Louisiana jury awards exceeding $10 million over the years 2009 to 2023 amounted to a total payout of $9.97 billion, making the Bayou State sixth in the nation in terms of the combined value of these so-called “nuclear verdicts.” 

The data comes from a new report by the public relations firm Marathon Strategies, which found that such eight-figure jury damages awards increased 27 percent last year following a downturn in such verdicts during the COVID-19 pandemic years.

In Louisiana, pharmaceuticals, oil and gas, and trucking were the industries most affected by these large verdicts, according to the report. Last year, Louisiana’s nuclear verdicts in state and federal court totaled $437 million in damages, Marathon Strategies concluded.

Phil Singer, the Marathon Strategies CEO, said the frequency of nuclear verdicts has been ticking up nationwide over the past 15 years or so, and researchers have identified several factors that have contributed to the rise.

“One is a series of tactics that the trial lawyers have deployed to gin up the verdicts the juries are issuing,” Singer told the Louisiana Record

One of these tactics is “anchoring,” referring to how attorneys can suggest an outsized damages award to juries to get the inflated sum “anchored” in jurors’ minds, he said.
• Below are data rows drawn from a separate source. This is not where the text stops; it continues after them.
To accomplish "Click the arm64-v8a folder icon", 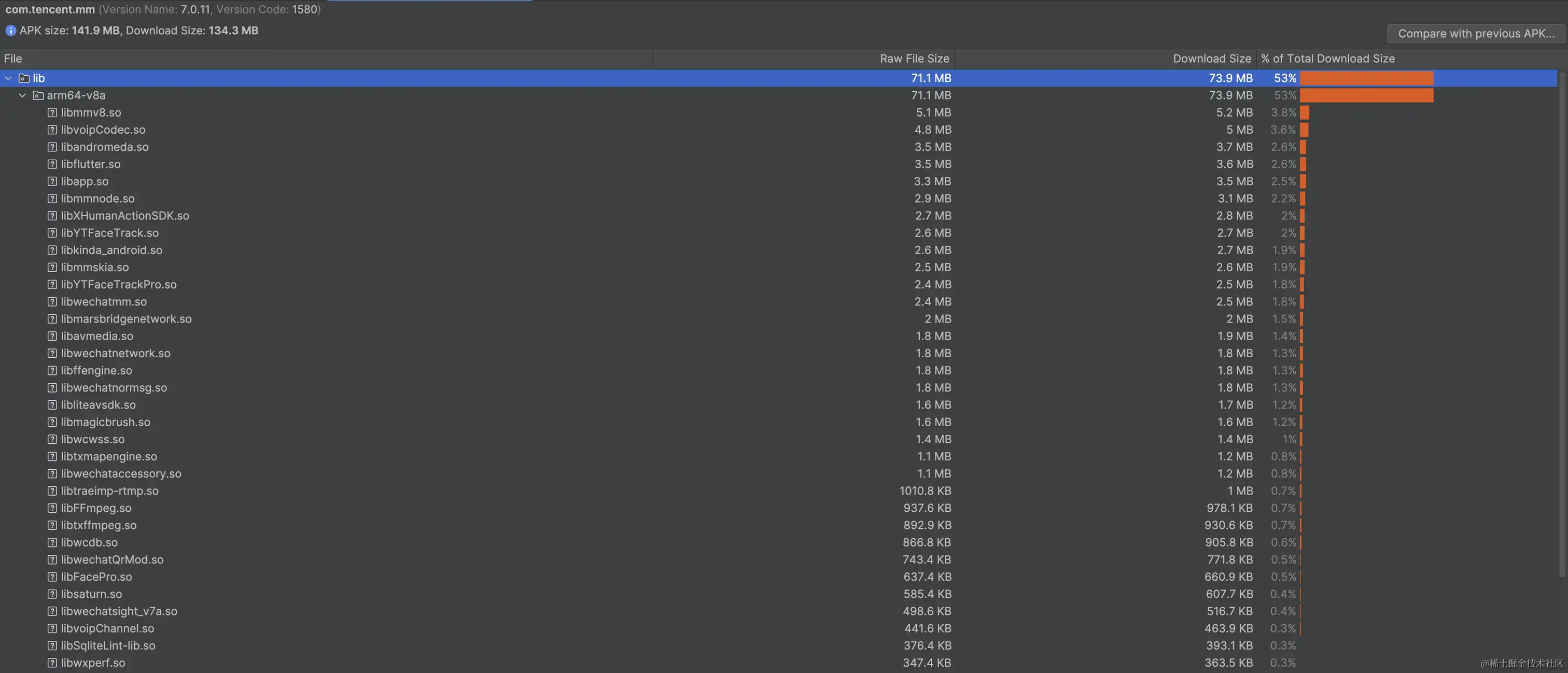I will (x=38, y=95).

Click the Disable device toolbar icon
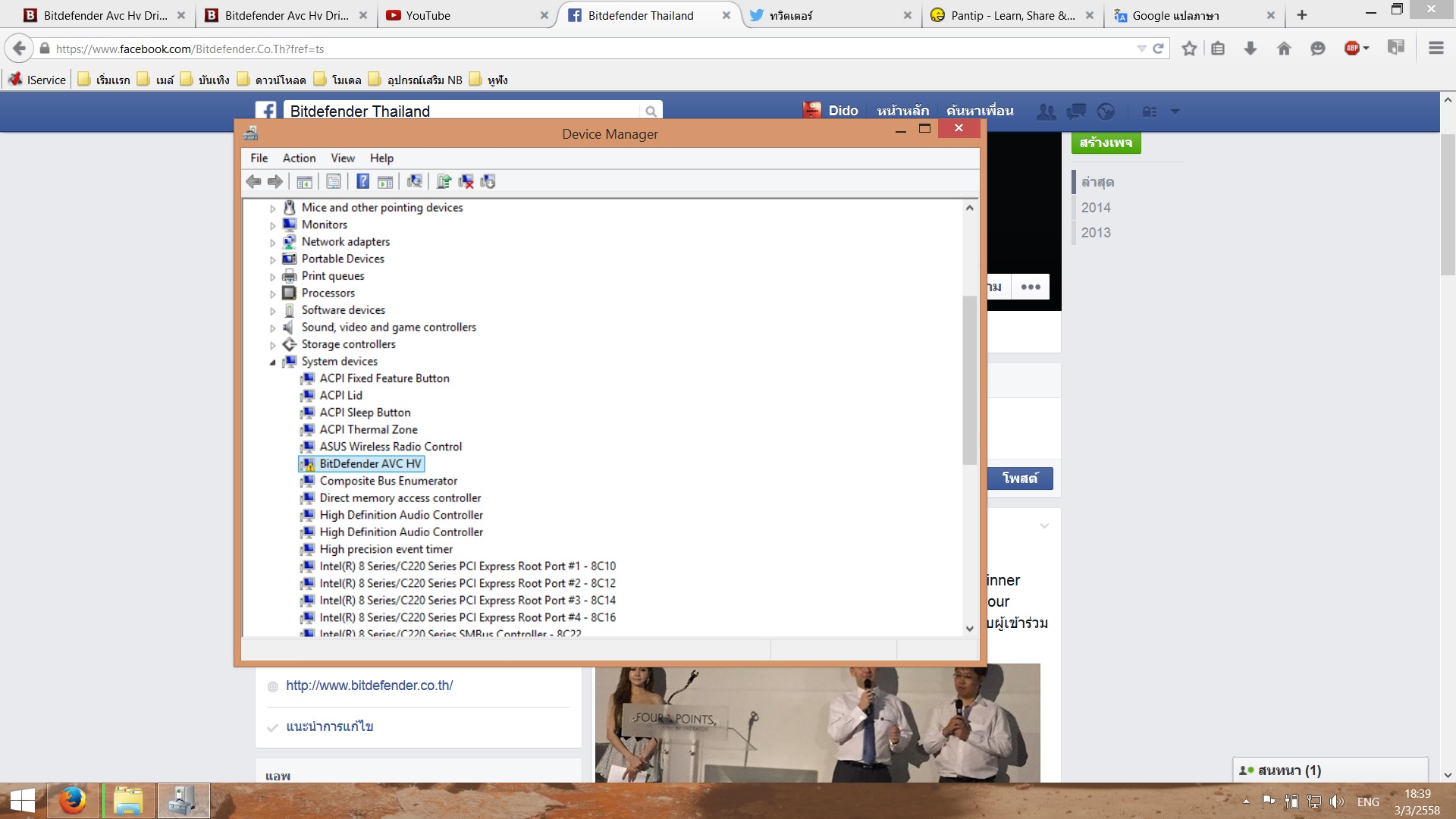pyautogui.click(x=488, y=181)
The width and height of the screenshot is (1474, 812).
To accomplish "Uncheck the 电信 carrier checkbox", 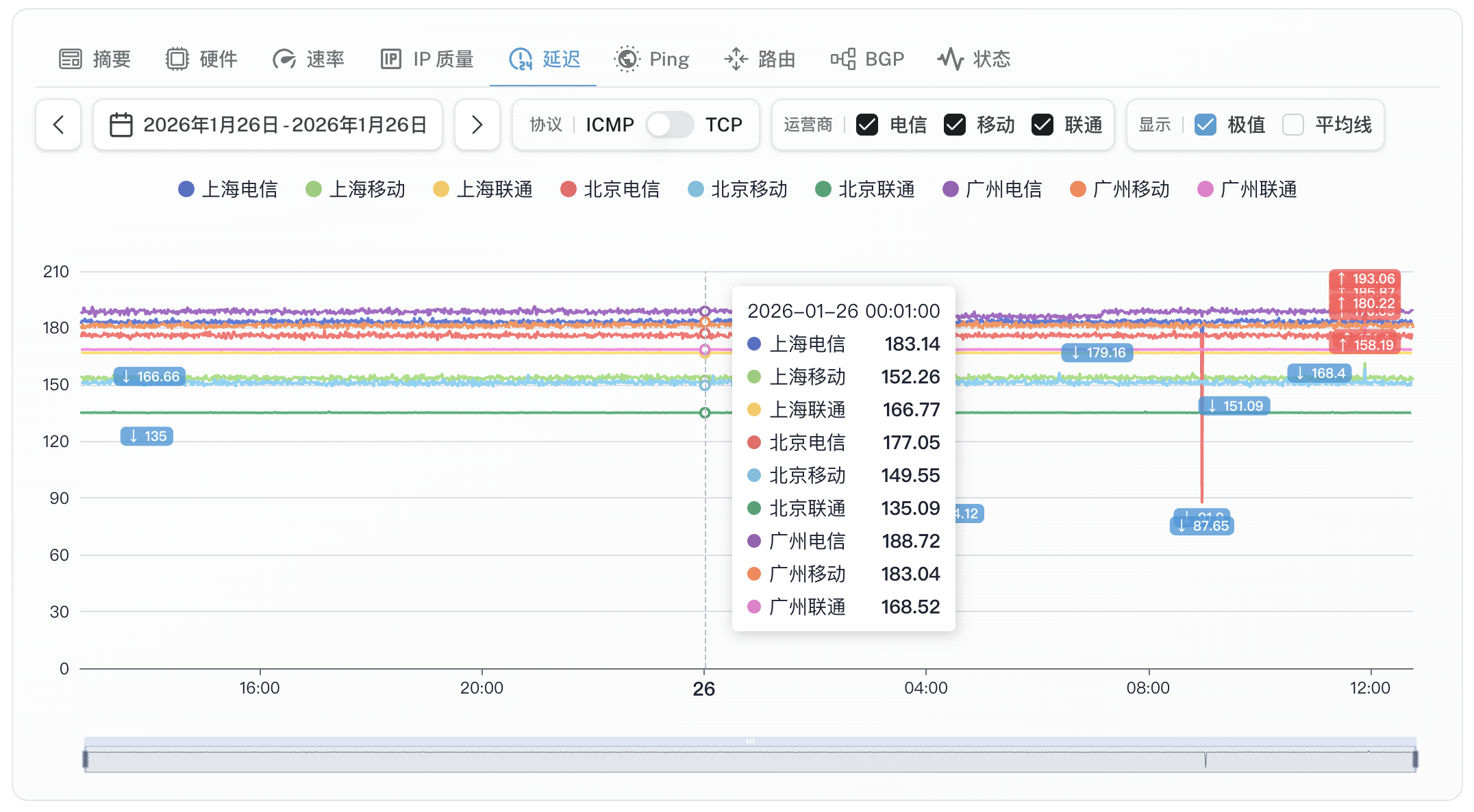I will tap(867, 125).
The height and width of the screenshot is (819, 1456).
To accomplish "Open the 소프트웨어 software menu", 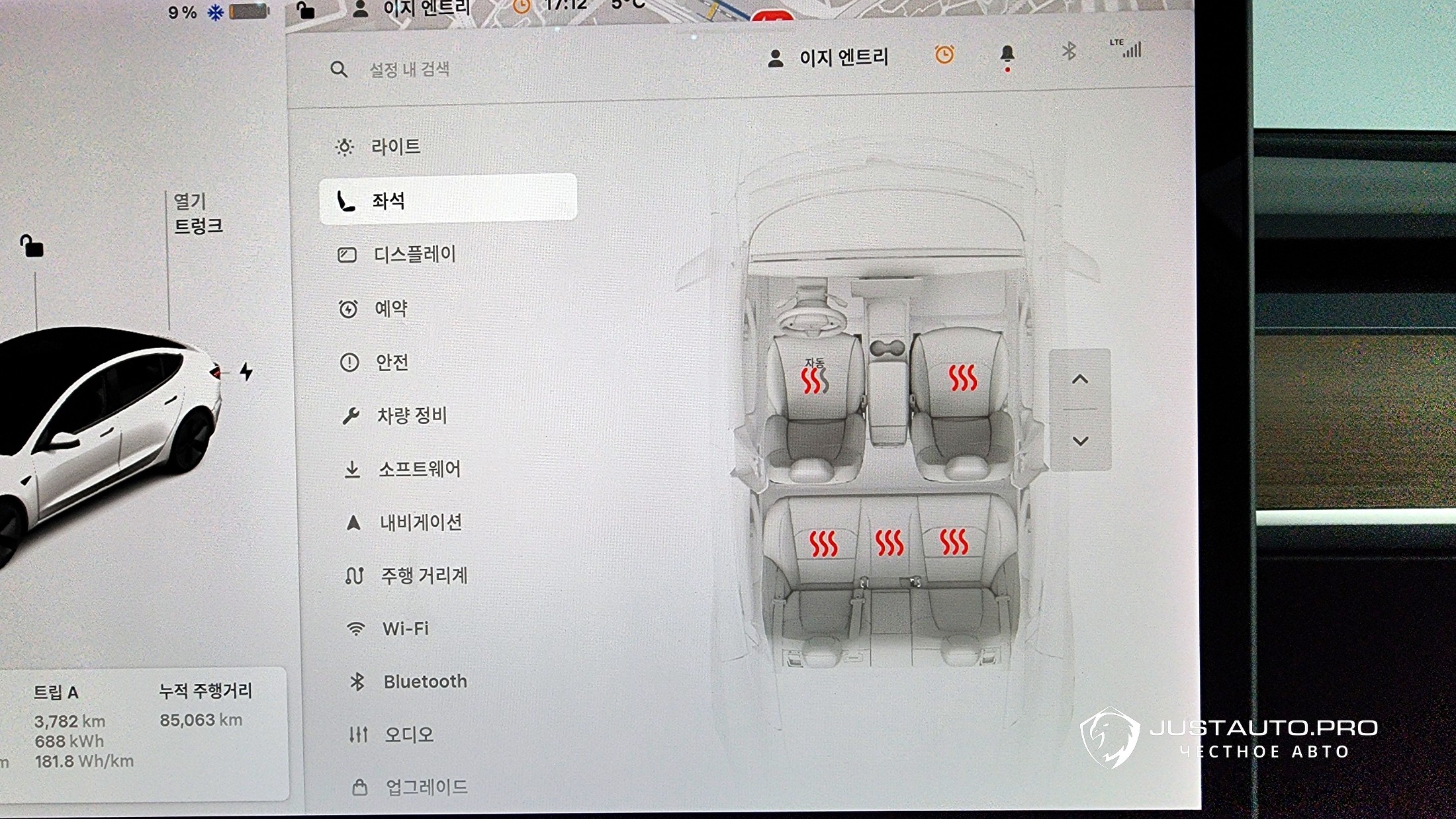I will click(419, 469).
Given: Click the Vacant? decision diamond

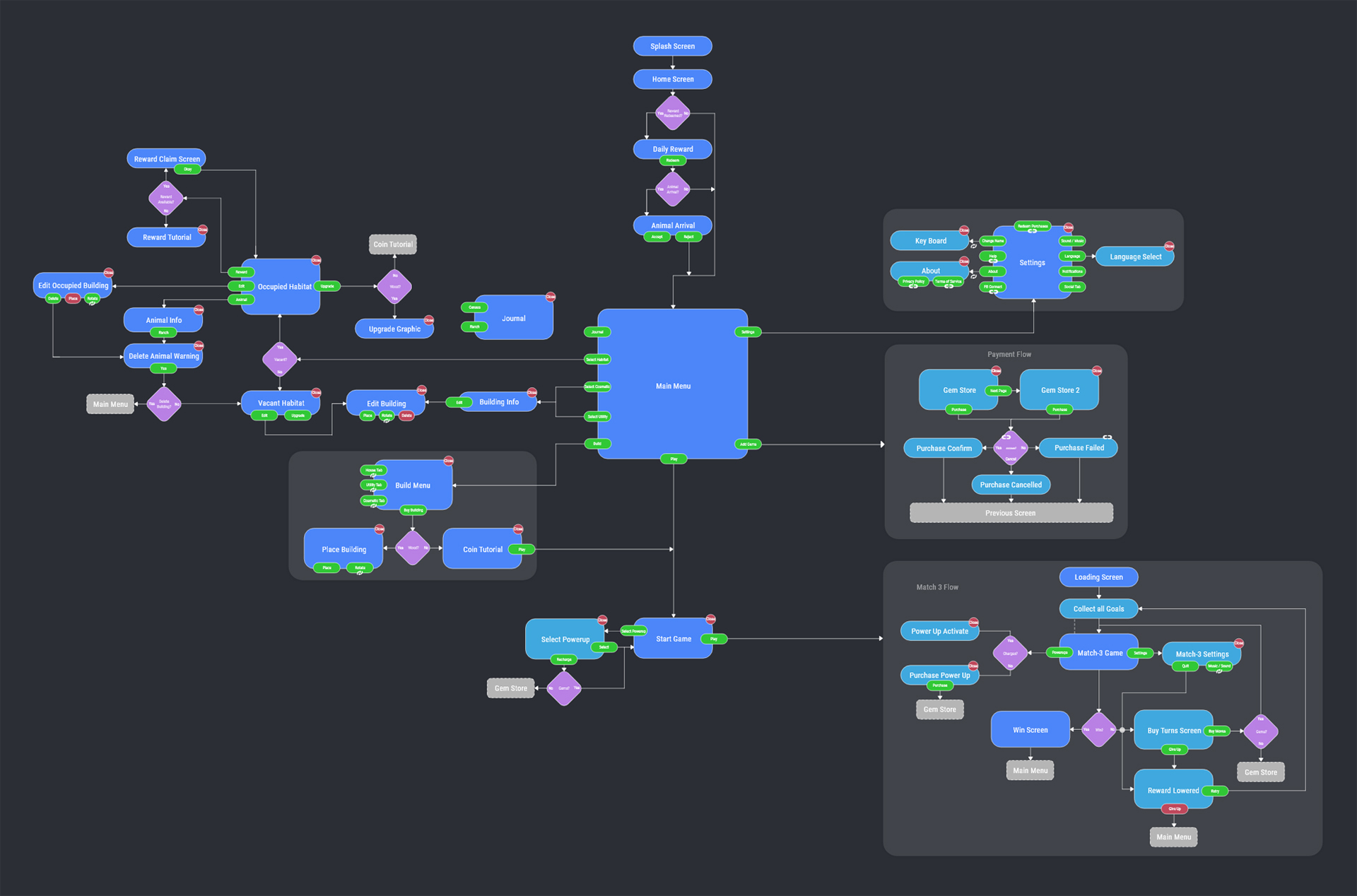Looking at the screenshot, I should point(280,360).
“Other types of legal tactics along those lines (include) something known as the reptilian theory, where lawyers appeal to the emotional side of the brain as opposed to the legal side of the brain,” Singer said.

The report also points to shifts in attitudes of the jury pool in the wake of the Great Recession of 2009, including more pro-plaintiff millennials being called to rule on cases involving product liability and other disputes.

“While many factors have influenced this growth (in large verdicts), Marathon’s analysis of nuclear verdicts from 2009 to 2022 identified corporate mistrust, social pessimism, erosion of tort reform and public desensitization to large numbers as among the most important,” the report states.

In addition, potential jurors are more likely to have seen trial-attorney advertising that creates impressions in their minds about the scope of jury awards, according to Singer.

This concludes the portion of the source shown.